═══ STORED ROWS

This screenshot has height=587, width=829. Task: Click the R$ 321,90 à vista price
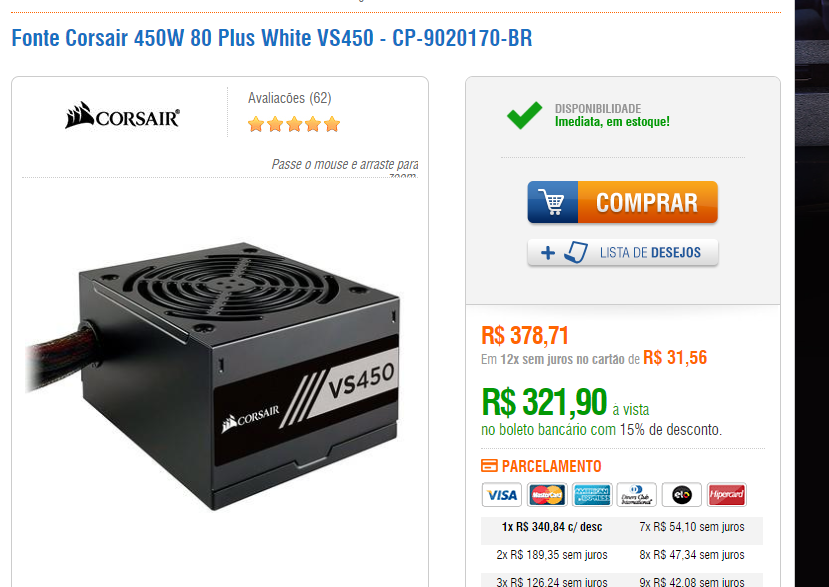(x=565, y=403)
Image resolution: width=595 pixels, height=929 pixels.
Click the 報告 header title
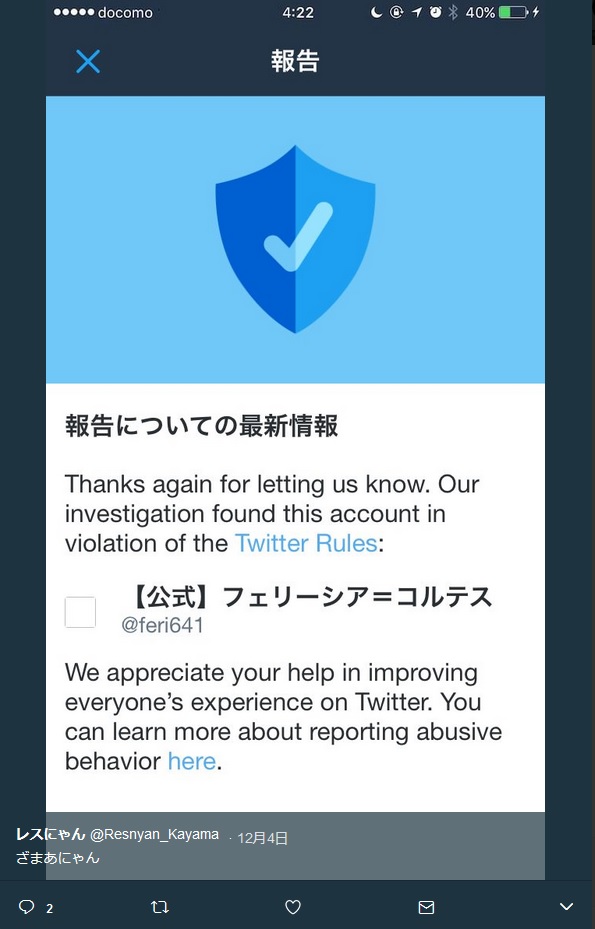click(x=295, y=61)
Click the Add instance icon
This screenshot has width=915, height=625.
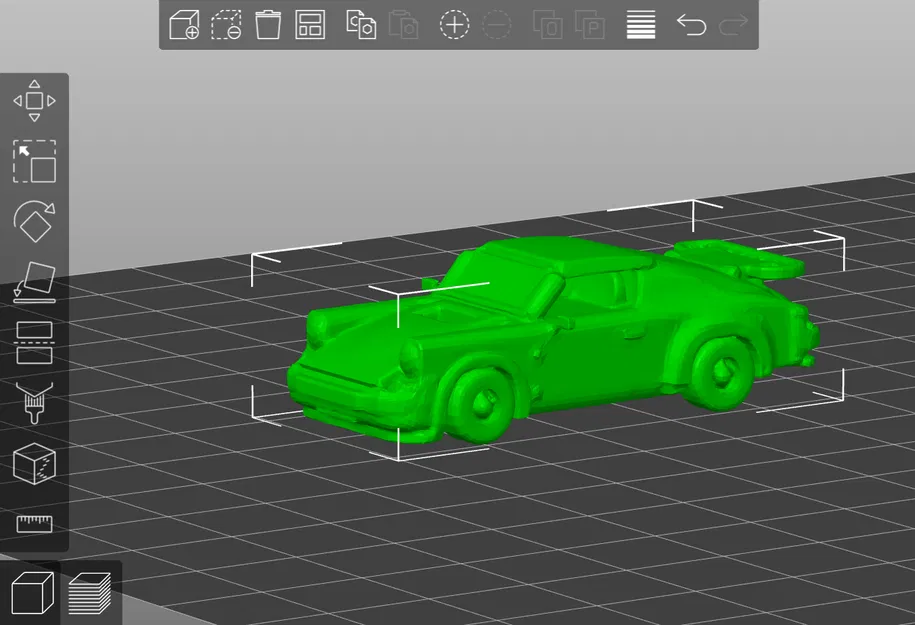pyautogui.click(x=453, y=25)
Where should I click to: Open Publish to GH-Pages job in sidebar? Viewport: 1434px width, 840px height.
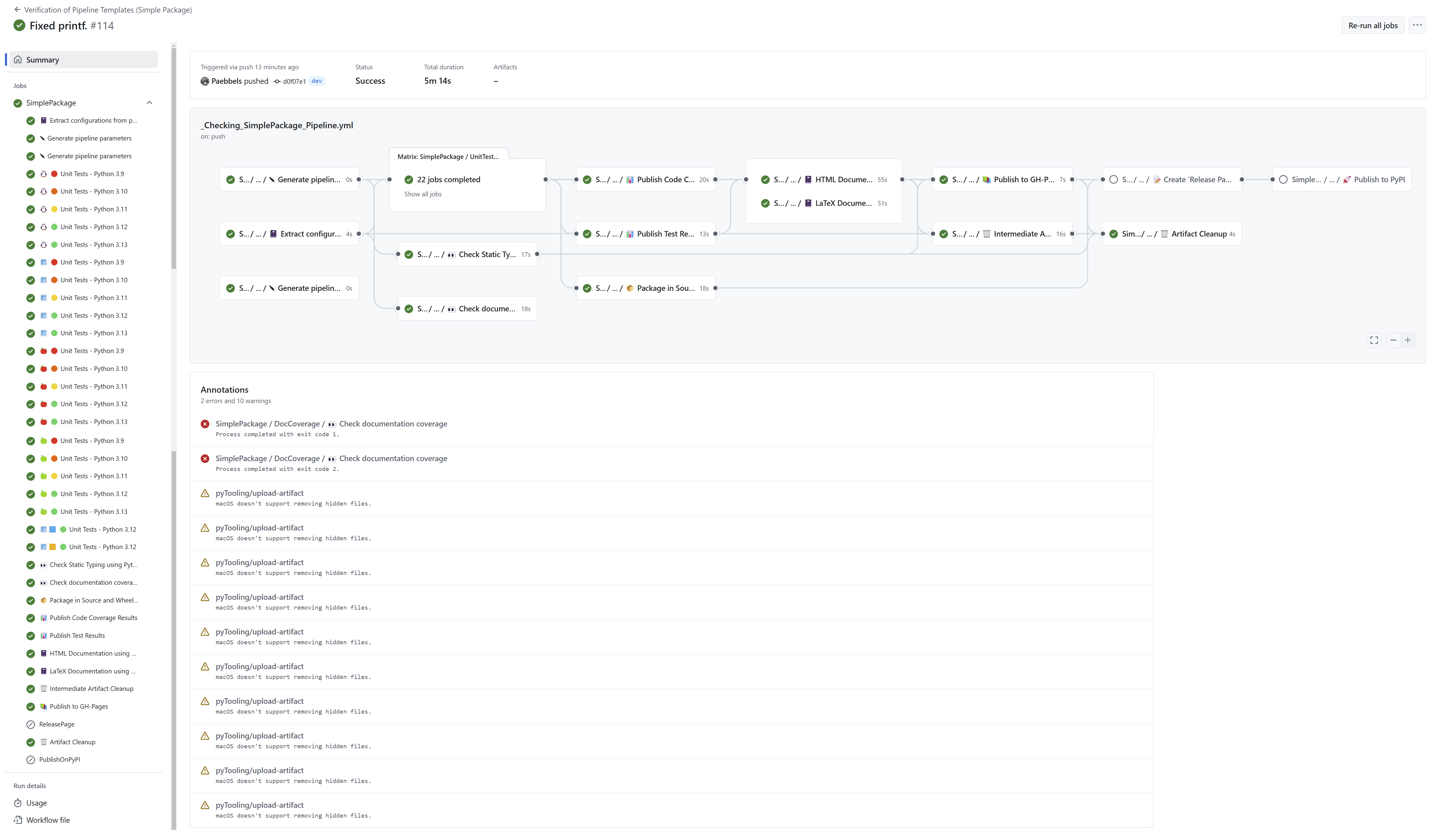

══════

• _GIVEN PROBLEM_: Copy out the text of every entry above word for word, leaving out the pictures.

• _WRITTEN REPLY_:
This screenshot has height=587, width=829. Task: Click the R$ 321,90 à vista price
(x=565, y=403)
Image resolution: width=595 pixels, height=929 pixels.
Click the 報告 header title
click(x=295, y=61)
Click the Add instance icon
This screenshot has width=915, height=625.
pyautogui.click(x=453, y=25)
Where should I click to: Open Publish to GH-Pages job in sidebar? Viewport: 1434px width, 840px height.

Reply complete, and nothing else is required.